# Excerpted passage
Before he showed up at the White House, Bo Obama was kept under wraps at the rural Virginia home of Dawn Sylvia-Stasiewicz, a veteran dog trainer who says she has been deluged with attention and clients since word got out she was Bo’s trainer.

After being glowingly profiled in USA Today yesterday, chances are there’s only more of that ahead.

Sylvia-Stasiewicz declined to say anything about her work with Bo or her contacts with the Obamas — apparently she’s a firm believer in dog trainer-client confidentiality — but she did note that she has been besieged by dog lovers, the media and bloggers.

“It’s a little crazy, a little surreal,” she said. Even though she has been training pets for rich, famous or otherwise high-profile clients for years, Sylvia-Stasiewicz says she’s never had a reaction like Bo brought. Sylvia-Stasiewicz, who left DC five years ago for 5 acres in rural Fauquier County, has also worked with Ted Kennedy’s dogs, and one belonging to the mother of actress Sandra Bullock.

# Records
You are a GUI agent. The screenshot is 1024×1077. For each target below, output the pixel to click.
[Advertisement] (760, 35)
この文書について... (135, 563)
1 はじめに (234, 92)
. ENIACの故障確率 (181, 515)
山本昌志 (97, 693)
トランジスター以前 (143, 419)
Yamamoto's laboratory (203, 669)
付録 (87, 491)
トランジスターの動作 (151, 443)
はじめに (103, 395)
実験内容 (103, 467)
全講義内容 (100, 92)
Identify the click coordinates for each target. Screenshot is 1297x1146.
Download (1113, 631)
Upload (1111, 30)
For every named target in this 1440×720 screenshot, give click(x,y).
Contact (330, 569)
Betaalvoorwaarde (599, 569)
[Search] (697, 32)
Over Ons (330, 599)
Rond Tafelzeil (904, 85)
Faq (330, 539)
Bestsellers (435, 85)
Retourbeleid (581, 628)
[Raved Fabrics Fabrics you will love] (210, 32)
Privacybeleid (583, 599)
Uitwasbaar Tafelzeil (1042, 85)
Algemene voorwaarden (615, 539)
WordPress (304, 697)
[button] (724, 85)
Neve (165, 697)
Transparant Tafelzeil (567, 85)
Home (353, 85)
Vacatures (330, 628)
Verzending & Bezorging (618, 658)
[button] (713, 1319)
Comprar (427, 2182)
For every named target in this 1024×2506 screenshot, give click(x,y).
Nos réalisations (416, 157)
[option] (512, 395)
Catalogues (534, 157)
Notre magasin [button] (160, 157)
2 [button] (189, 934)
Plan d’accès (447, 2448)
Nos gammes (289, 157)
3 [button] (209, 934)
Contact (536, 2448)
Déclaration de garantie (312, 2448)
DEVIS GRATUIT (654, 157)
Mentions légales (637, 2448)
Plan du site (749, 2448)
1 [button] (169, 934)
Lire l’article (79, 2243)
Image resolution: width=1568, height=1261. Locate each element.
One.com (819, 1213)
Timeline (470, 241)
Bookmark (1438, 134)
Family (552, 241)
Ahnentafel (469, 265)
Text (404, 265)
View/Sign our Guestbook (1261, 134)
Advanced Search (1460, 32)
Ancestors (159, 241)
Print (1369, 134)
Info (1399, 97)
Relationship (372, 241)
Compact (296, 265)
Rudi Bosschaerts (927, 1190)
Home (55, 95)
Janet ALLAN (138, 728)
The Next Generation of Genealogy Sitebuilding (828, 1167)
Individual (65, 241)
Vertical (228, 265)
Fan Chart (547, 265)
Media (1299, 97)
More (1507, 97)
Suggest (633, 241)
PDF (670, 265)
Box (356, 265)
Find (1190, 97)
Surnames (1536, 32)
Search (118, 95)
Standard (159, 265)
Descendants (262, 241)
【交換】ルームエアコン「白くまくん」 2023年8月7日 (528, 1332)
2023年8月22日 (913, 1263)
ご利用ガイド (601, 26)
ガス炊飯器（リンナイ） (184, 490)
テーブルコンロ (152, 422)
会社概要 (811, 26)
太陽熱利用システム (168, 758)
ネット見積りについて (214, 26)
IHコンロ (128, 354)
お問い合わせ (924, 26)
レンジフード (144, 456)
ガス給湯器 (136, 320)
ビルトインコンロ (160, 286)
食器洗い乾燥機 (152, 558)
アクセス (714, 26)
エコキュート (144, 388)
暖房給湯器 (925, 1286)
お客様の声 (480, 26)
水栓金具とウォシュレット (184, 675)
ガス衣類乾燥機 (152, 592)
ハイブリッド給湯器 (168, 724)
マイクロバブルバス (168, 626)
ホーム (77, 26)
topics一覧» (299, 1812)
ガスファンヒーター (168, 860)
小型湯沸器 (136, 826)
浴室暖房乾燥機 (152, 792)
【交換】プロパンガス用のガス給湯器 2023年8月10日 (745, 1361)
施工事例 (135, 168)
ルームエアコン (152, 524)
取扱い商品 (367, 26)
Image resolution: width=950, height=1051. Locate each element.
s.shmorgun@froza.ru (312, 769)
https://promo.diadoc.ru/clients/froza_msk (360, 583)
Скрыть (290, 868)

# What you need to do
a: Translate this sentence from the article about Bo Obama's trainer into Spanish: "Even though she has been training pets for rich, famous or otherwise high-profile clients for years, Sylvia-Stasiewicz says she's never had a reaction like Bo brought."
b: Write the next part of the article about Bo Obama's trainer, picking up after its last sentence.

# Responses by item number
a: Aunque lleva años adiestrando mascotas para clientes ricos, famosos o de alguna otra forma destacados, Sylvia-Stasiewicz dice que nunca había tenido una reacción como la que provocó Bo.

b:
A housewife and mother of three who once took part in showing dogs as a hobby, including a Portuguese water dog, Syliva-Stasiewicz, half Portuguese herself, turned to training dogs as a career after a divorce. She’s the owner and founder of Merit Puppy Training, and a proponent of positive-reinforcement, which rejects chokers and harsh corrections and relies on rewards.

She says her newfound fame won’t effect the way she does business, other than possibly leading her to add more clients and classes. Thanks to Obama, it seems, Sylvia-Stasiewicz got her stimulus package.

(Photo: Official White House Photo by Pete Souza)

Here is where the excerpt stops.